Wed Word

As we move into the Fall, or Autumn time of the year, we start to see signs of the season changing. This season has traditionally been about harvest and bringing in a store of food for the Winter ahead. Its also been a season for thankfulness and gratitude. Why at this time do we highlight the need to exhibit gratitude? Why should we be grateful and what form should that gratitude take?

If we take a look at the blessings we have received, and as we recount those blessings, we in turn speak of how thankful we are for them. As I think about our agrarian history, that was a labor intensive time. People worked from sunup to sundown to plant, cultivate, and harvest the fields. That lifestyle was a hard life. It took everything one had to put food on the table, and to glean extra from those fields to supply the other needs a family would have.

I’m remembering a line from one of my favorite movies from my childhood, Shenandoah. It starred Jimmy Stewart as the patriarch of a Virginia farming family who were dead center in the Civil War erupting around them. He was determined to keep his family out of the conflict. He ruled with a firm hand, he spoke his mind and didn’t mince words. One particular scene in the movie has him sitting at the head of the family dinner table. Before they were to begin dinner, Stewart had the family pause for prayer. This is what he prayed…
“Lord, we cleared this land. We plowed it, sowed it, and harvested it. We cooked the harvest. It wouldn’t be here, we wouldn’t be eatin’ it if we hadn’t done it all ourselves. We worked dog-bone hard for every crumb and morsel, but we thank you just the same anyway, Lord, for the food we’re about to eat. Amen.”

Now, I don’t know about you, but that’s one of the most back-handed prayers I think I’ve ever heard. Stewart takes all the credit for every bit of what he has. I think sometimes, many of us fall in the same boat with him. We seem to think what we enjoy as our blessings are due to what we do. Yes, its true, we each are responsible for doing our part in life. The things we need, the things we desire, they are why we work long hours. We scrimp and save to get what we want.

Gratitude isn’t really about the “things” we have in this life though. Gratitude is a state of being. When we live a life of gratitude we are well aware of all we have, but we are also well aware that our life itself is a blessing. Our health is a blessing. Our opportunities are a blessing. Our abilities, our skills, our intellect, all of that is a blessing from God. Without any of that, it wouldn’t really matter how hard we worked, we wouldn’t succeed.

God has given us all of what is necessary for us to be successful. We employ those blessings in different ways. Make no mistake though, those blessings are at the root of all we are and all we have.
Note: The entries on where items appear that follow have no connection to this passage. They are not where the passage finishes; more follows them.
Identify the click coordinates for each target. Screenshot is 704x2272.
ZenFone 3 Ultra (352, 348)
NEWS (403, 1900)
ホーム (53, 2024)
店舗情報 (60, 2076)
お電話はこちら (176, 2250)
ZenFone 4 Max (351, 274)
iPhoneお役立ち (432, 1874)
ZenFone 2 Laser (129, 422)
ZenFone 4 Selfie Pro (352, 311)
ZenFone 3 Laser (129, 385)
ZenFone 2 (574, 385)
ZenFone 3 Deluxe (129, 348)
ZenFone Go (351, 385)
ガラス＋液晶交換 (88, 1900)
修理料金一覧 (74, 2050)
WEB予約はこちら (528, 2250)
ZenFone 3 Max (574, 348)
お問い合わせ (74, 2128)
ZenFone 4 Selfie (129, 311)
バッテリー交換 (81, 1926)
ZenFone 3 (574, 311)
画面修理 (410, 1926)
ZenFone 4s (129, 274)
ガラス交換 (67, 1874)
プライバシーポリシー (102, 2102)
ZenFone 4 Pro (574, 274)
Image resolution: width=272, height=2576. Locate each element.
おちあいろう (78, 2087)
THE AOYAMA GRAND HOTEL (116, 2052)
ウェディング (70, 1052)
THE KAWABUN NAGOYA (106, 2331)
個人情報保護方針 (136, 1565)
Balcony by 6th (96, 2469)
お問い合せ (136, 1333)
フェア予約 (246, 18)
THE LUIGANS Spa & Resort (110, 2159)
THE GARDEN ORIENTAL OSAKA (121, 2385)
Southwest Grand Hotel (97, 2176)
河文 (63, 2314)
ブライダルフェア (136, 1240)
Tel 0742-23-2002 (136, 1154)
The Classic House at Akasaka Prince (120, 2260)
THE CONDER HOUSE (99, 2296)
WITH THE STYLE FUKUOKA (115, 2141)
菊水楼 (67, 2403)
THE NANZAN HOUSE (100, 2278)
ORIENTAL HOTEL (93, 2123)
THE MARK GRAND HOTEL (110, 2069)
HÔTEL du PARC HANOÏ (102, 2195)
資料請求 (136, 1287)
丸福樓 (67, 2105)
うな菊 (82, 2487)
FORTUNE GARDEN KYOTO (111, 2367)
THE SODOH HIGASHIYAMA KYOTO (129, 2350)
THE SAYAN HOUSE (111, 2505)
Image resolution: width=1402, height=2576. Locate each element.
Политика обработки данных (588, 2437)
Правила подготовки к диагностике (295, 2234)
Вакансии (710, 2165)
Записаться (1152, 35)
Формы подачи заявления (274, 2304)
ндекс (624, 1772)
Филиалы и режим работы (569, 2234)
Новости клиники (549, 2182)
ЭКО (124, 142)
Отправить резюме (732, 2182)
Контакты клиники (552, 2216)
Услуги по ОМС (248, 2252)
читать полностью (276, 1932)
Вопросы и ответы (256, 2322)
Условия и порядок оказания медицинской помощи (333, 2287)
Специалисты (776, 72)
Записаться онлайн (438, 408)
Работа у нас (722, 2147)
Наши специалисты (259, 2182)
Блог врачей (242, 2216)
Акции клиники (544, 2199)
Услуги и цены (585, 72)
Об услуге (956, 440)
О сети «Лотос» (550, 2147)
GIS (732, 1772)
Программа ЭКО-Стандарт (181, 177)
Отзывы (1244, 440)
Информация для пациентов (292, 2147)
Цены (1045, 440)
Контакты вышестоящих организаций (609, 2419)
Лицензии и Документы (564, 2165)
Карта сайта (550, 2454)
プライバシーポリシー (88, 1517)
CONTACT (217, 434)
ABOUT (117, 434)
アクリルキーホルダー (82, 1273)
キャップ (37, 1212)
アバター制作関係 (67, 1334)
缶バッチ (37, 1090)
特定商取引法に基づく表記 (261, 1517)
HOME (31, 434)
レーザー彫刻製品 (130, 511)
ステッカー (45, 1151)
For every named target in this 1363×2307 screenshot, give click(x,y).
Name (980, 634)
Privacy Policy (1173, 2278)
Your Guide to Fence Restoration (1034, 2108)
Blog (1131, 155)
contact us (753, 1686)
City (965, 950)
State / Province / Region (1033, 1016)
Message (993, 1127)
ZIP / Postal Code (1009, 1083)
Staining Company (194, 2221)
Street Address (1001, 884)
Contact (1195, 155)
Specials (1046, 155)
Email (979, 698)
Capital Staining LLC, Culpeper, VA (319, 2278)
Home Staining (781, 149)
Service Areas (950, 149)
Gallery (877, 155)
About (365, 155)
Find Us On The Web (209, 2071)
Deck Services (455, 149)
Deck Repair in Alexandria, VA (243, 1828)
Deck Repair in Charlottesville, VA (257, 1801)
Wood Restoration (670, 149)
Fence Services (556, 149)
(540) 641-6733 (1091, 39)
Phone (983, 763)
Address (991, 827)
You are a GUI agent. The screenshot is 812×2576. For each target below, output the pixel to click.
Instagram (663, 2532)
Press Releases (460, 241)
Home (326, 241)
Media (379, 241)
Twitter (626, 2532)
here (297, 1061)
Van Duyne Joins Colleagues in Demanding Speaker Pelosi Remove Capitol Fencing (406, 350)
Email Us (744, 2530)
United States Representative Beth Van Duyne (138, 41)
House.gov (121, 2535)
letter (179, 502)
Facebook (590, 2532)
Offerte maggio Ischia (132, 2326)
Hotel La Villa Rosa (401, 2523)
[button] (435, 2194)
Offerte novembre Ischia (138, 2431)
There are many who work long and hard, and have little to nothing to show for it. It may be the circumstance, it may be place and time, it may be because of origin, that some are unable to provide for themselves and their family. Its not our place to judge or make pronouncements. We tend to judge others over against ourselves. If we can work hard and make it, they should be able to as well. That’s the thinking that can creep into our hearts. That’s not an attitude of gratitude. That’s an arrogance and indifference.

The reason we are to be grateful stems from acknowledging God’s bounteous goodness in our lives. Realizing all we have, all we are, all we hope to be comes from God. Our gratitude can and should be expressed in many ways. We should freely give to our church, to community assistance programs, to those in need. We give from the resources we have as a way to give thanks. If we believe God is in each person, then when we give to the needs of others, we are giving back to God what we’ve been blessed with. We’ve received, and then we give.

As grateful people, we will find when we are really aware of our blessings, we desire to show it. We can show it how we treat others. We can show it in what we do for others. We can show it in how we address God. Not like the character in Shenandoah, but with a heart that says, “Lord I would have nothing without you. I would never have achieved anything, I would never have harvested anything, I would never have built anything, I would never have provided anything without you in my life. I am grateful. Give me the opportunity to show my gratefulness to you by sharing with those who have little or nothing.

Grateful people are gracious people, and grace-filled people. Its from a heart filled with gratitude that God can and does change the world around us. I hope and pray you and I will continue to be grateful people each and every day.